If you were to recommend Transcend to people interested in training to be coaches, what would you say are the key reasons?
I have recommended Transcend’s professional coach training programs a lot already. Very simply because the learning journey here is extremely practical – the balance between the theoretical knowledge that Tony and Craig give us and the coaching practice we have is really amazing. I find the time we spent on coaching practice during the program is even more dominate which we all need; we all need to practice coaching, we need to do it, we need feedback, we need feedback from client, from observer, from mentor coaches…So I find it very, very hands on; I really learned so much about what coaching can actually do, and how it can help others.
Craig is also my mentor coach, and I just connect with his coaching style. I think it’s also something that could have been different. I really see how he coaches, and I like the way he coaches so I learned a lot from him. I like it and I believe in it.
Could you share with us how has your coach-training journey been?
After I finished university, I studied communication and I did a course as a mediator back in Germany. Only when I lived in Shanghai I did the distance learning to become a life coach. That distance learning course only included a week of practical workshop in Germany, which was very helpful but obviously not enough.
When I started working as a life coach in Shanghai I felt a little bit alone out there as I haven’t had enough practice actually. Then like I said before, I came to Hong Kong, got involved in the coaching community, and found Transcend to begin my practice here.
How about your coaching-journey with clients?
I was always good with listening and in creating an atmosphere where people would like to open up and speak about their problems – which is an important thing in coaching. But I think during the program I learned much more about the ICF competencies, like powerful questioning and all the other competencies. I think I just learned the material much more so that I know now what I’m doing, why I’m doing it and how I have to do it in order to be a helpful and successful coach. But I’m still in the process of learning, there’s still so much to learn and practice.
What was your biggest learning so far on your coach-learning journey?
One of the biggest learning / insight is that I realize how much we coaches can do and how much we can help because before I got to know coaching, I thought my thing is psycho-therapy. I want to dig deep and find out why and when and so on. I realize now working with clients with different issues how helpful coaching is with the fact of looking what it is, the reality, to what it should be, what does the client want to be, where does he / she want to be. So that’s definitely a big learning about coaching.
What aspects / areas of change are you passionate in coaching?
Everything related to personal growth and relationships between people, not necessarily couples, but what’s happening between people, what’s happening when they do not communicate well, when they have a conflict. But also how can we all grow out of unhelpful patterns towards the person that we really are and how can we create awareness around what I want, what I can do, where are my limits. So it’s all about developing as a person and discovering new areas of own personalities that I haven’t seen before.

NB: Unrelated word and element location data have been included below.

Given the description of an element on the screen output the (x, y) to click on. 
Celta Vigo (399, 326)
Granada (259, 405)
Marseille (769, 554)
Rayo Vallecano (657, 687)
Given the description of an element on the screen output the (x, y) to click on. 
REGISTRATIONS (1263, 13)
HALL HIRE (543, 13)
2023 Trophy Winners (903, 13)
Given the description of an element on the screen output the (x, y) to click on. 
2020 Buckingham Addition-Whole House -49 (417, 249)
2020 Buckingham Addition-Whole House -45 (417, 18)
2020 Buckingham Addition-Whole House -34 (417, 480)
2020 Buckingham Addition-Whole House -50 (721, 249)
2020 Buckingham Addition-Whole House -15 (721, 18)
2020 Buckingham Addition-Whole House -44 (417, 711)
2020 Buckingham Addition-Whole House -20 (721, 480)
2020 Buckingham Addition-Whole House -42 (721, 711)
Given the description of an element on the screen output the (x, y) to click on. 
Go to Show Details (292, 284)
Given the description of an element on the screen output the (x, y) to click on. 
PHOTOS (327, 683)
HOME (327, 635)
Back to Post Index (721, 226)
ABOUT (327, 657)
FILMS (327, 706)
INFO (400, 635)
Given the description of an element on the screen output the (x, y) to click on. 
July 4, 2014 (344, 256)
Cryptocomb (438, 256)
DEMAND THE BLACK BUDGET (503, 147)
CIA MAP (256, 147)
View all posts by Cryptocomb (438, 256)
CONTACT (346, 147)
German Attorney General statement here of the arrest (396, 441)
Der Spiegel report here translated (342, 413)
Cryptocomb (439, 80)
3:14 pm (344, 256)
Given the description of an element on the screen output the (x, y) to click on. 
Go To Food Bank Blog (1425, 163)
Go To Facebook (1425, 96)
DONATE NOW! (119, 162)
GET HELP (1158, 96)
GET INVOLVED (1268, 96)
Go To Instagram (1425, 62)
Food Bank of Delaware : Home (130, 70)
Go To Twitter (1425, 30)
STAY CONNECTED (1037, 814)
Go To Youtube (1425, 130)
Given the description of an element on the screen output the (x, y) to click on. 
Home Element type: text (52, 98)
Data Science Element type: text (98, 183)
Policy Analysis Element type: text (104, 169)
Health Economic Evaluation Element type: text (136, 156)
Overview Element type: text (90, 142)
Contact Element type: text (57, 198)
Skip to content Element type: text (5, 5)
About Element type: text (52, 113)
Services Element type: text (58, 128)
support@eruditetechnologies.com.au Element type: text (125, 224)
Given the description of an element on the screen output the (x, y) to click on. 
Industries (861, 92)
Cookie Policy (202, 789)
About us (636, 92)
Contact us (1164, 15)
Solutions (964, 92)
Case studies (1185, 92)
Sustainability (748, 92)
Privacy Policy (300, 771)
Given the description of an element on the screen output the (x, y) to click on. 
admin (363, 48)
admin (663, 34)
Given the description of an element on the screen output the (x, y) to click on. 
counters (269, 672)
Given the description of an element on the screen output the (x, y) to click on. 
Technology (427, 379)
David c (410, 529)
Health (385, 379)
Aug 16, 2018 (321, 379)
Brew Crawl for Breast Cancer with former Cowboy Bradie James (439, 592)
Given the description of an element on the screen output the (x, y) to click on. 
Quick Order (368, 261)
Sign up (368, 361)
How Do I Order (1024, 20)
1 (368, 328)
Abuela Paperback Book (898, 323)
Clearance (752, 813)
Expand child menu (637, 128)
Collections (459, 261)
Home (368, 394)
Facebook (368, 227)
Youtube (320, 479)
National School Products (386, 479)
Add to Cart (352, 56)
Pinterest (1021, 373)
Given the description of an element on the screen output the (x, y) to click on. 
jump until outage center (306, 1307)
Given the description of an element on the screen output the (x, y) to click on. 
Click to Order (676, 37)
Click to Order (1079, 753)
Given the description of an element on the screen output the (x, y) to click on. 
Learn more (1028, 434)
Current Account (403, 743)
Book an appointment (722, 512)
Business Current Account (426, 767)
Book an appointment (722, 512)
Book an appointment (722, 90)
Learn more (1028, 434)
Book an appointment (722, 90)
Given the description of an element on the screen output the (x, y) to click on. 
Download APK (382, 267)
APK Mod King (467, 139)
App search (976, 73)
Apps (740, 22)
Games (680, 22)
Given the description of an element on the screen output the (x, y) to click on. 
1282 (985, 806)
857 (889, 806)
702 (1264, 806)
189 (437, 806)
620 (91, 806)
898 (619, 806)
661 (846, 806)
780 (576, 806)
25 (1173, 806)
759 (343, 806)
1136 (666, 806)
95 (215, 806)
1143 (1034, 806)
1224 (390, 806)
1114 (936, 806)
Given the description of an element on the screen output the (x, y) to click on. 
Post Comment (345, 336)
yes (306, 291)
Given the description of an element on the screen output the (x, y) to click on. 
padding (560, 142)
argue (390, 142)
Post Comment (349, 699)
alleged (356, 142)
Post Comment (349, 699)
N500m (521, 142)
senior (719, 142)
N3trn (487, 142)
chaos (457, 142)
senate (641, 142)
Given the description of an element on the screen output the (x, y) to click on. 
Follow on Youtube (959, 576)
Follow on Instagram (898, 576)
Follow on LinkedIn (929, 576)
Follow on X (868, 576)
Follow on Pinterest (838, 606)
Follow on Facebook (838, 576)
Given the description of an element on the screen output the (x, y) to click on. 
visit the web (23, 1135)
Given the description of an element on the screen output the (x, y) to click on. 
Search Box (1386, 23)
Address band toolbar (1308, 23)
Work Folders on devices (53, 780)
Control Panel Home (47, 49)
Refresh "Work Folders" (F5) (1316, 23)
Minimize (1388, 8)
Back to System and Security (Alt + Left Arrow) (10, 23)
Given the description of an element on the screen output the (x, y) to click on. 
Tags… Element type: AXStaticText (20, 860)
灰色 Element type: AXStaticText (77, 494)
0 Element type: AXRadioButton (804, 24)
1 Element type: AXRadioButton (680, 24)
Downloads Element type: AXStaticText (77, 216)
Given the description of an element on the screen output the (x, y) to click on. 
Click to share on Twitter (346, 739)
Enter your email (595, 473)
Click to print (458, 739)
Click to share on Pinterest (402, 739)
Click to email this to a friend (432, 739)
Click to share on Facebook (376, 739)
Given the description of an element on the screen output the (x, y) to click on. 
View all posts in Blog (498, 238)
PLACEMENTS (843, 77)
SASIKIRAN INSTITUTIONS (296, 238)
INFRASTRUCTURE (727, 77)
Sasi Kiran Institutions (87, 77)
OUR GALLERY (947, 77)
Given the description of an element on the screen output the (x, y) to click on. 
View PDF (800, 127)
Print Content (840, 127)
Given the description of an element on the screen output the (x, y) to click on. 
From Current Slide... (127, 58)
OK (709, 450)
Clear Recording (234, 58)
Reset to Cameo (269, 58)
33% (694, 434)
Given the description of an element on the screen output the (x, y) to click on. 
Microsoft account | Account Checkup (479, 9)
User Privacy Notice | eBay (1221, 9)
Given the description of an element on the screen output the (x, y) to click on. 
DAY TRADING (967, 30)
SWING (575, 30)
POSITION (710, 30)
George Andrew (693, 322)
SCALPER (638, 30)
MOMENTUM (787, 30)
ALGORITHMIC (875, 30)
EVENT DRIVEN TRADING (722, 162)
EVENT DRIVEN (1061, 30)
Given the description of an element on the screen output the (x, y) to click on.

What clients are you having success with?
I’m having success with mainly female clients between 20 and 50; most people come with issues like relationship issues. Also I find clients that are in their fifties and their children are grown up now or are growing up. Especially women who say “I have so much time now, I want to do something with my life, I want to go back to work and do something completely different. I want to somehow discover a new direction in life”.
Where do you see yourself in five years as a coach?
Hopefully I’ll still be in Hong Kong, but I can’t be sure as I can also be in Germany. I see myself still working independently on my own in a way, of course I would like to be connected with coaching companies…But I would like to schedule my own work; work life balance so to say.
I could imagine having 4-5 clients per week and with even more security and confidence with myself as a coach.
I would also like to widen the range of my clients; I would also be interested in coaching older people, and male clients. I had male clients in the past, but most of them are female, so I would actually wish more men would be open to life coaching and would like to look behind the stage.